# Условие задачи
Ответьте, пожалуйста: какой пост, судя по фрагменту документа о Пешехонове, он был не прочь занять?

# Фрагмент документа
Но Пешехонов далеко не горел энтузиазмом – в частности, по адресу министерства снабжения. Он говорил, что не прочь занять пост министра земледелия: в этой области он имеет готовый план и вообще чувствует себя свободно. В области же снабжения он пока что совершенно не ориентирован и идет на это дело через силу... Но об уступке Пешехонову эсерами портфеля земледелия не могло быть и речи. По отношению к Пешехонову у эсеров был даже еще более коварный план, они мечтали видеть Пешехонова товарищем министра земледелия при Чернове, то есть деловым министром, рабочей силой при партийно-политическом, демонстративно-парадном главе министерства.

# Сохранённые данные
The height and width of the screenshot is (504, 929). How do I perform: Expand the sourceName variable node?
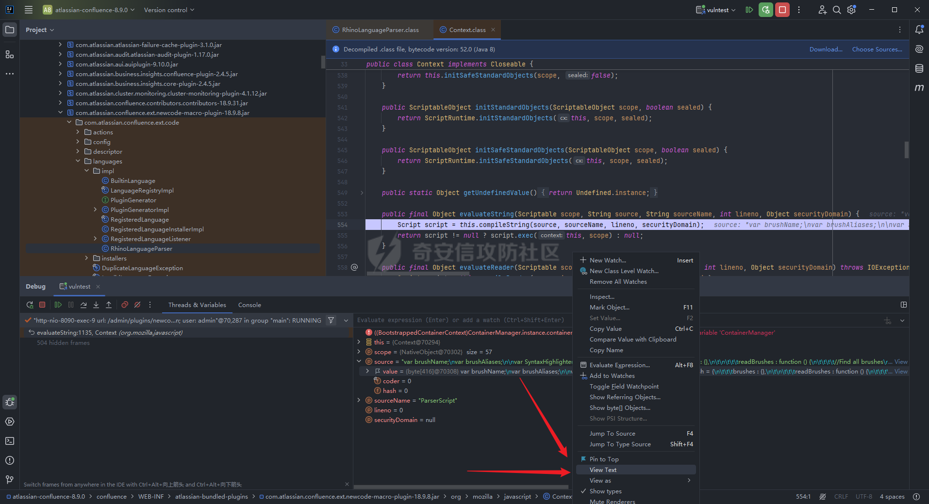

# Ответ к заданию
Пост министра земледелия.